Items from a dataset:
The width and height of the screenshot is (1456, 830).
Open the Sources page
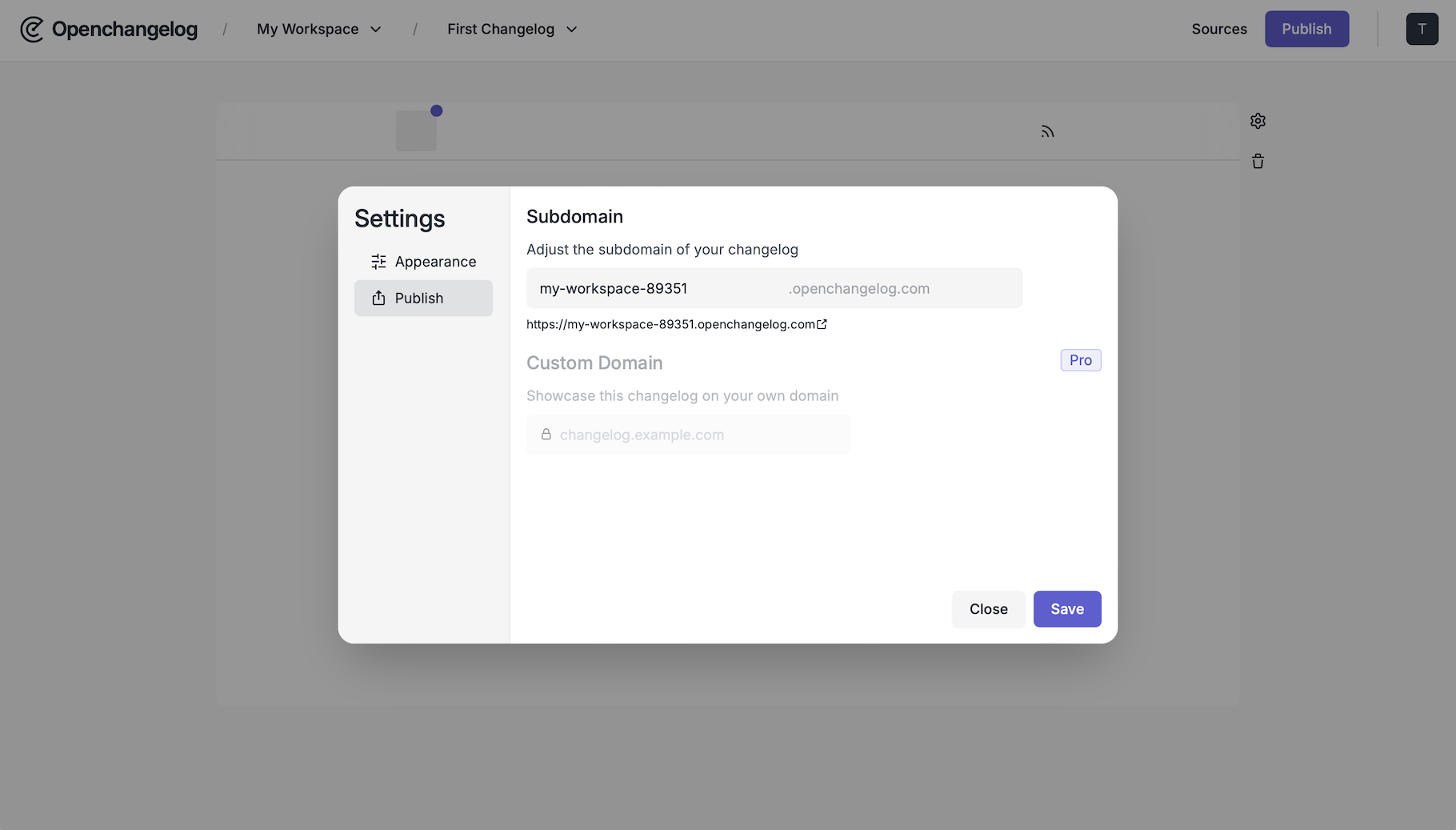1219,29
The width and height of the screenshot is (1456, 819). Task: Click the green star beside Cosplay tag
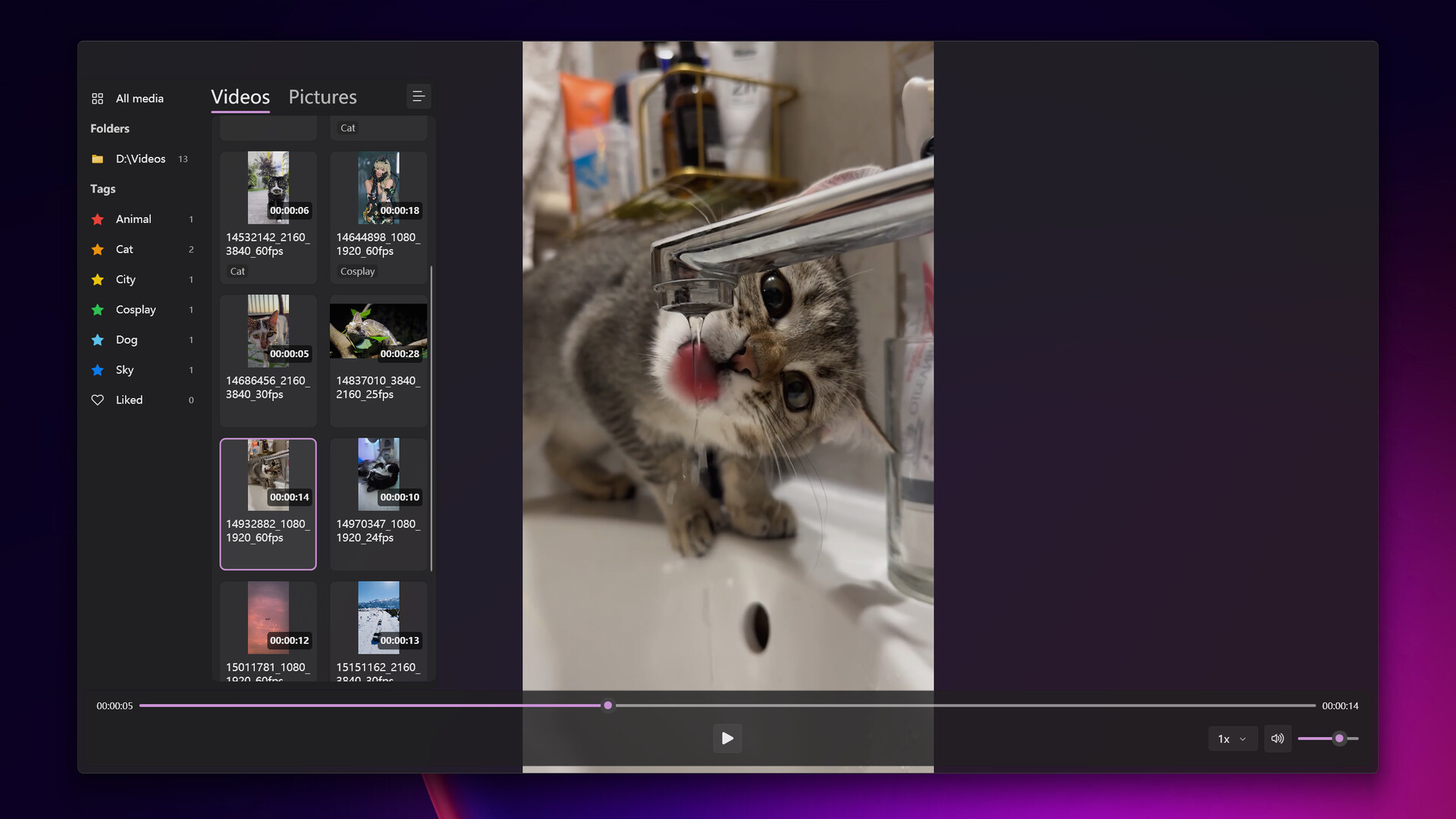(98, 309)
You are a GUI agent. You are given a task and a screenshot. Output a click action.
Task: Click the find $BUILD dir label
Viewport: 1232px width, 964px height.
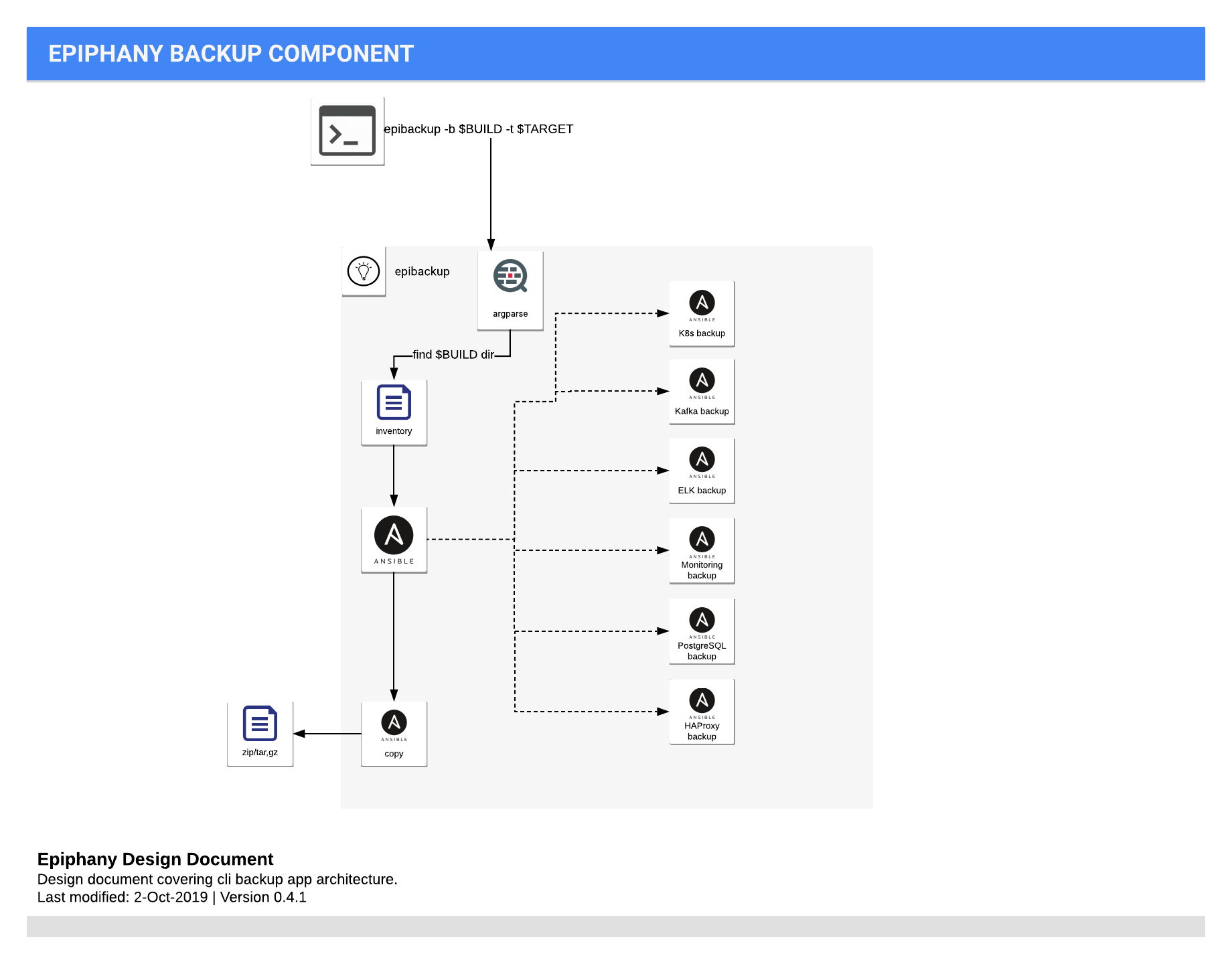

§ **What you should do**:
What is needed is an exact copy of the lines from the one with "You are a GUI" through the end of the data above, both included, minus any pictures.

§ **Solution for this task**:
You are a GUI agent. You are given a task and a screenshot. Output a click action.
Task: Click the find $BUILD dir label
Viewport: 1232px width, 964px height.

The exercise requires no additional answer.